Le chevalier entama le même récit qu'il avait fait à son père. Mais il omit de citer le vieux Pardaillan. Tel quel, ce récit n'en frappa pas moins le maréchal d'une sorte d'admiration.
—Vous avez fait cela! s'écria-t-il.
—Oui, monseigneur, répondit simplement le chevalier; cela n'a d'ailleurs servi qu'à nous bien convaincre que le maréchal de Damville était le ravisseur. Quant à la voiture, où a-t-elle été? Voilà ce que je saurai peut-être avant peu...

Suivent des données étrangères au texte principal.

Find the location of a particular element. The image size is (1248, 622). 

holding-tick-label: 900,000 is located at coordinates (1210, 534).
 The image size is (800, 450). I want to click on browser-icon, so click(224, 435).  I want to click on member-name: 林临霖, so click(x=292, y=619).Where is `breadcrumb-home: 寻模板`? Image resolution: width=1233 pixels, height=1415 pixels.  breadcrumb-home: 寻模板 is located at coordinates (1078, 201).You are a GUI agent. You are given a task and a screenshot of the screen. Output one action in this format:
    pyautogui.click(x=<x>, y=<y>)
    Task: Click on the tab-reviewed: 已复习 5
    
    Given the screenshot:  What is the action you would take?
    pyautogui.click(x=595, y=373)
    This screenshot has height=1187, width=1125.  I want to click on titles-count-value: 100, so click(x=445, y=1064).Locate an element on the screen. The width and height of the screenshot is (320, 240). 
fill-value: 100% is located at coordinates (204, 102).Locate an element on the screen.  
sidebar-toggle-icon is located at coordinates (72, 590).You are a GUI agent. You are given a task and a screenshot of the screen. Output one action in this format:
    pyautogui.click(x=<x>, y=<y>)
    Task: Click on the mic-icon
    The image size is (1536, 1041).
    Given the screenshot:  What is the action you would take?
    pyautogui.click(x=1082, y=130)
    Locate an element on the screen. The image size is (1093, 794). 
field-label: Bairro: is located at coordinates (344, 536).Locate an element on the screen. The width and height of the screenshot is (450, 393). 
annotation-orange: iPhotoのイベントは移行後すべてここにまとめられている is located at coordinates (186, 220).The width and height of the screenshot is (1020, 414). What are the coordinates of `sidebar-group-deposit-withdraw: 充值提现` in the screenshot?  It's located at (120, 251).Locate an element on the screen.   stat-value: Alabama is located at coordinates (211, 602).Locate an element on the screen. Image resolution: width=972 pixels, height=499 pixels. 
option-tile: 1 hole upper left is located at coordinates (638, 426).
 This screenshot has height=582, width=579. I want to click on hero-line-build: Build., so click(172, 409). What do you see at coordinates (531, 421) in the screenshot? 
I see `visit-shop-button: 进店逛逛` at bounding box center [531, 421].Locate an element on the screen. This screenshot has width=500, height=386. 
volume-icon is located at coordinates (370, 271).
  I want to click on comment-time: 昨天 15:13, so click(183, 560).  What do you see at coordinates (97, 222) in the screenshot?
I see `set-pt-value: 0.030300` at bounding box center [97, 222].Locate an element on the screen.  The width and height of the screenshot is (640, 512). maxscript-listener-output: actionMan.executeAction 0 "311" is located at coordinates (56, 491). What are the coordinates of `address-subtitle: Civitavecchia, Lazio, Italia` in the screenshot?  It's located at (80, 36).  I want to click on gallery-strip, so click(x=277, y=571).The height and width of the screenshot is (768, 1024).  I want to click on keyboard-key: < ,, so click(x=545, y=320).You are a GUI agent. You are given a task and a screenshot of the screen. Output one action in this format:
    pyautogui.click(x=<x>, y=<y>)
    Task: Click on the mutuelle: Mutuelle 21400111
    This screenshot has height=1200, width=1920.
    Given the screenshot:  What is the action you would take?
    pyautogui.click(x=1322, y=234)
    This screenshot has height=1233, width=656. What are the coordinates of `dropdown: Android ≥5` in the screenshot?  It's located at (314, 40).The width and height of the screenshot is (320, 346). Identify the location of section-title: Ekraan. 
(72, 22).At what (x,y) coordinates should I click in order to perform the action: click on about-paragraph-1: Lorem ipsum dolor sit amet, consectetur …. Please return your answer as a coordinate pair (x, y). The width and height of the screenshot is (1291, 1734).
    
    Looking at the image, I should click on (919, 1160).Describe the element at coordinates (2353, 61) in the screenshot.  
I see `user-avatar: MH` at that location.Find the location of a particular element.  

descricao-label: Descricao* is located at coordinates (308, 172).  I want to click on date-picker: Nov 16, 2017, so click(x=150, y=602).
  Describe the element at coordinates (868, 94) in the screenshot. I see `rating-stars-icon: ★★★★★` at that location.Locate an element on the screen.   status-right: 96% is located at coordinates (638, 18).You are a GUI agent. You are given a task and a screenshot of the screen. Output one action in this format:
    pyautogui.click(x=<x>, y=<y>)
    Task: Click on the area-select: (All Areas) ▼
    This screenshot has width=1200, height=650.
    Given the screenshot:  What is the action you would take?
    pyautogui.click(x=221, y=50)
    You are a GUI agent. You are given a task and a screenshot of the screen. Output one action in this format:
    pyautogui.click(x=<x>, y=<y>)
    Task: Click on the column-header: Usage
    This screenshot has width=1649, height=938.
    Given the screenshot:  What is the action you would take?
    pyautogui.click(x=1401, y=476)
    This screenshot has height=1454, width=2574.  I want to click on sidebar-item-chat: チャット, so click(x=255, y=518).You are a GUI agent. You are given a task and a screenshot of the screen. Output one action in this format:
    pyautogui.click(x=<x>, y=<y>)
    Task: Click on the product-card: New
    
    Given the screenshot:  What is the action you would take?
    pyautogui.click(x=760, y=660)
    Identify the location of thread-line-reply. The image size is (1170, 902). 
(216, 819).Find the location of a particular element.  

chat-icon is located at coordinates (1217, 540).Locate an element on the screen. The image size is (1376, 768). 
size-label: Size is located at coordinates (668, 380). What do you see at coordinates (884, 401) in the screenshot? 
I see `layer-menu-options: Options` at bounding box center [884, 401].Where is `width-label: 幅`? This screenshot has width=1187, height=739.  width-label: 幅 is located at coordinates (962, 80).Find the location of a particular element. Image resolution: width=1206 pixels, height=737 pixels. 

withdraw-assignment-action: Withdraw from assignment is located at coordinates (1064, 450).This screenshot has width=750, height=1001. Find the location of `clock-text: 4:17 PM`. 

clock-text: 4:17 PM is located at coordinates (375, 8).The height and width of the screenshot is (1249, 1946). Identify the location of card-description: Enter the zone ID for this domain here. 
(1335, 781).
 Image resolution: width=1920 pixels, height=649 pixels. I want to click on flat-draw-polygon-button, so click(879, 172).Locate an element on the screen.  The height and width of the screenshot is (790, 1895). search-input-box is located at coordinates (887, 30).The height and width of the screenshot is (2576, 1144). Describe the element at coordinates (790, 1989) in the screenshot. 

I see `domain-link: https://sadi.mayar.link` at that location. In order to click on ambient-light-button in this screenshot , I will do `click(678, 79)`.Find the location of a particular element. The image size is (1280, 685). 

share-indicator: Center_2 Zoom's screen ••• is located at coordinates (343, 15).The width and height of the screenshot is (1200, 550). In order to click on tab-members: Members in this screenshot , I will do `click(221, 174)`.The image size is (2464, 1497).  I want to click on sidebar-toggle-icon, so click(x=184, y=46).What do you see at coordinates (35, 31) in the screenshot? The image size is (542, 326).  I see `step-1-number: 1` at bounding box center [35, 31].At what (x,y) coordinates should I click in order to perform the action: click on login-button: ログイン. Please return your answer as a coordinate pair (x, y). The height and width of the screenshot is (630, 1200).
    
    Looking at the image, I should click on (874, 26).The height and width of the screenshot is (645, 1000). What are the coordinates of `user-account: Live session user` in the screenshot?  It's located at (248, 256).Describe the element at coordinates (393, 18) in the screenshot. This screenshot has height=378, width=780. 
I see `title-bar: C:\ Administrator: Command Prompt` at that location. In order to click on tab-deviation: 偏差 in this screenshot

François saisit violemment la main de Pardaillan.
—Et moi, jeune homme, je vous dis qu'il faut que je le sache à l'instant! Êtes-vous homme à répéter ce que vous m'avez raconté, même s'il peut en résulter quelque danger pour vous, même devant mon frère?...
—Je suis prêt! fit Pardaillan, avec sa figure de glace.
—En ce cas, vous êtes prêt à me suivre chez le roi?
—A l'instant même, fit le chevalier.